Troubleshooting your Tanzu Platform Self-Managed deployment

Last Updated March 03, 2025

Where to find Logs

Installer logs provides vital information on what went wrong. Access the installer logs - logs_installer.log in the root folder from where the installer command is run.

Service Status

Check status of all packages being installed by running following commands.

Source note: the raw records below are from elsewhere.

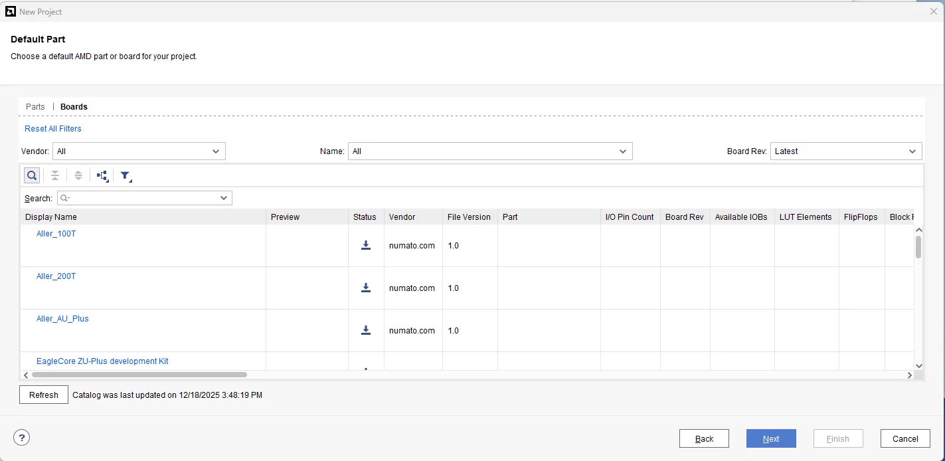Open the help question mark icon
Viewport: 945px width, 461px height.
pyautogui.click(x=22, y=438)
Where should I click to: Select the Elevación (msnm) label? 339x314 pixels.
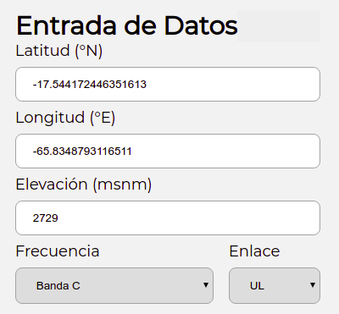click(x=84, y=185)
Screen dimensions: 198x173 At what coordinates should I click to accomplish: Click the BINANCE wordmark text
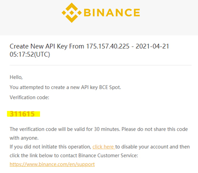pyautogui.click(x=112, y=13)
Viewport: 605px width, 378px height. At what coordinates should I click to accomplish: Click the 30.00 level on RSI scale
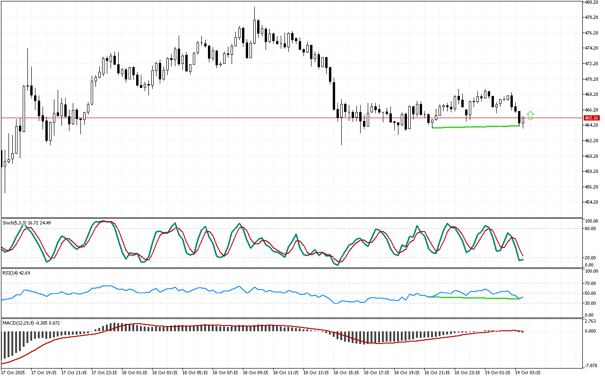(591, 303)
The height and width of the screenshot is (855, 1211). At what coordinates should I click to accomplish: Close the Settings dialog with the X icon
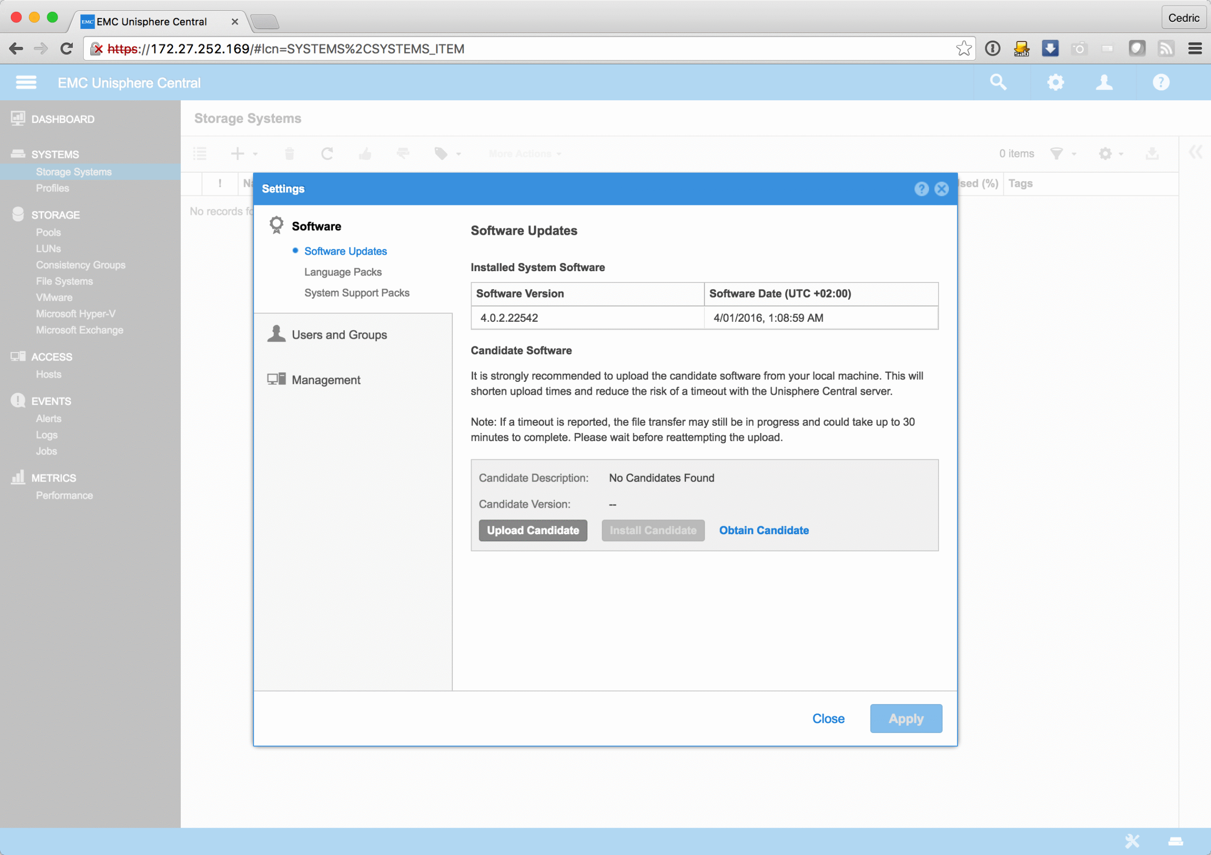point(941,189)
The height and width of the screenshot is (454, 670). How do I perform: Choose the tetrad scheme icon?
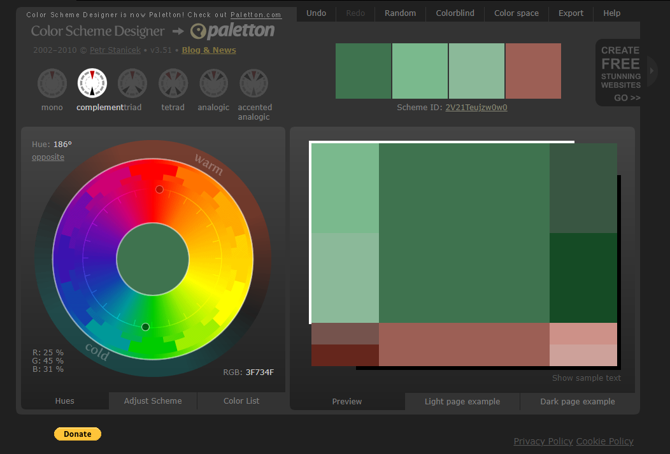click(173, 83)
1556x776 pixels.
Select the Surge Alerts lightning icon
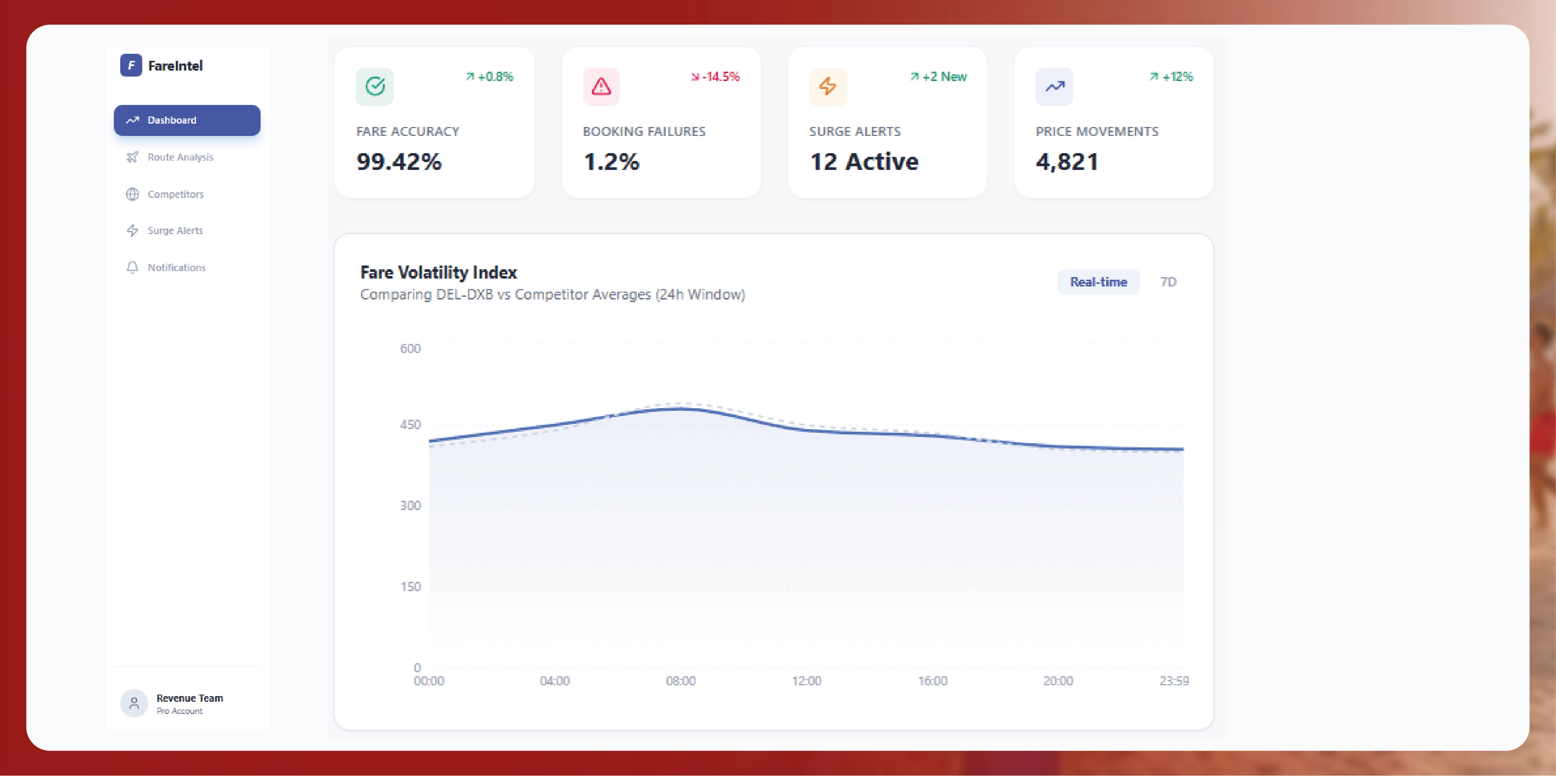point(132,230)
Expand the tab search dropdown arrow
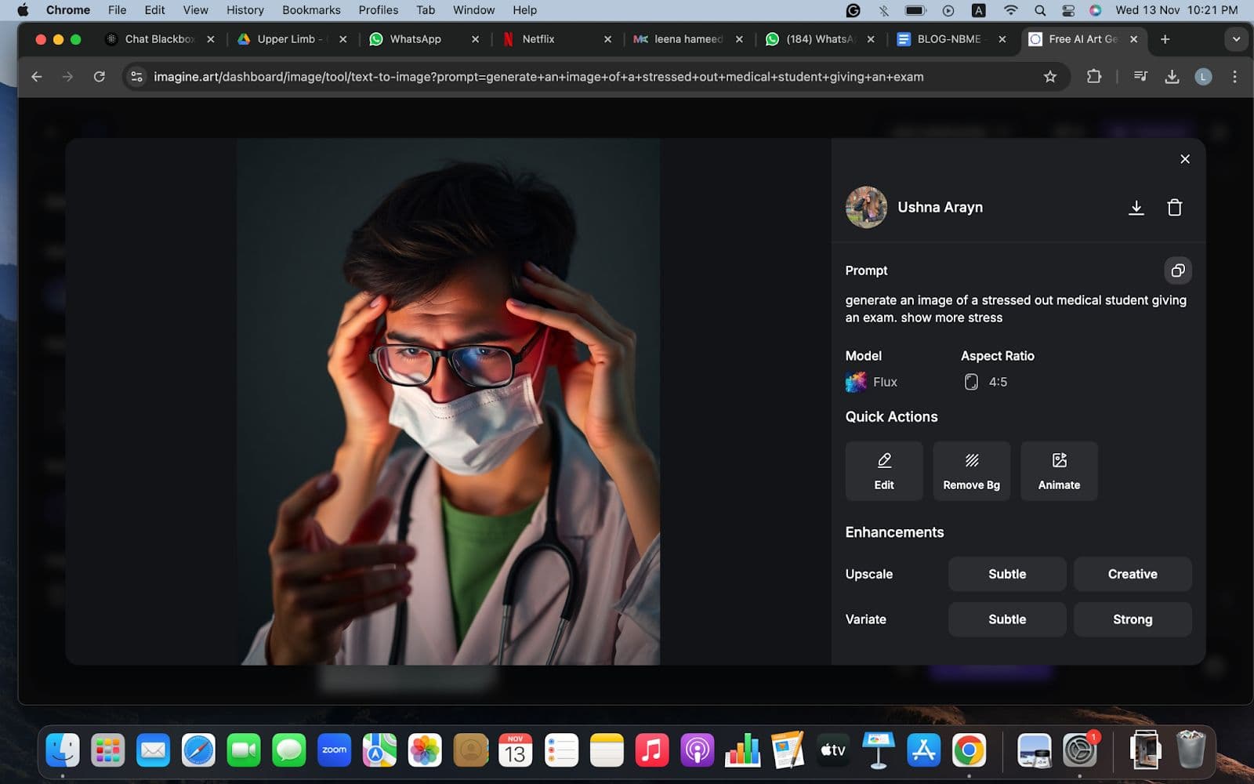 pyautogui.click(x=1235, y=39)
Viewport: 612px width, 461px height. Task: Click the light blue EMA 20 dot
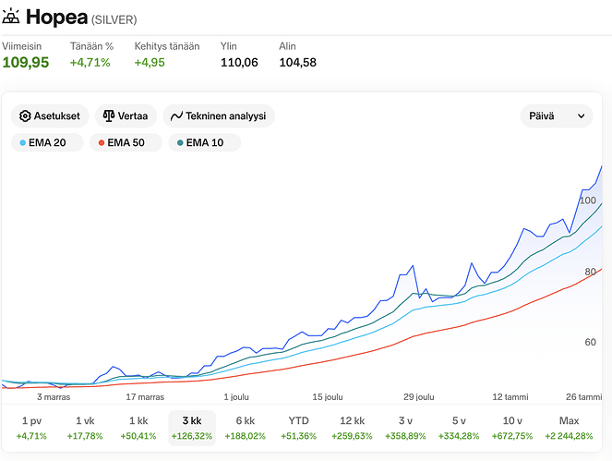coord(23,143)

kubectl -n tanzusm get packageInstalls

Describe particular package Installs

kubectl -n tanzusm describe packageInstalls <package name>

List all apps with kapp command

kapp ls -n tanzusm --column Name

List app and resource status

kapp inspect -a  <app name listed in above command>  -n tanzusm

Prometheus Data Collection

Prometheus data can offer insights to RED metrics of the TPSM services. Below are the steps to collect this data.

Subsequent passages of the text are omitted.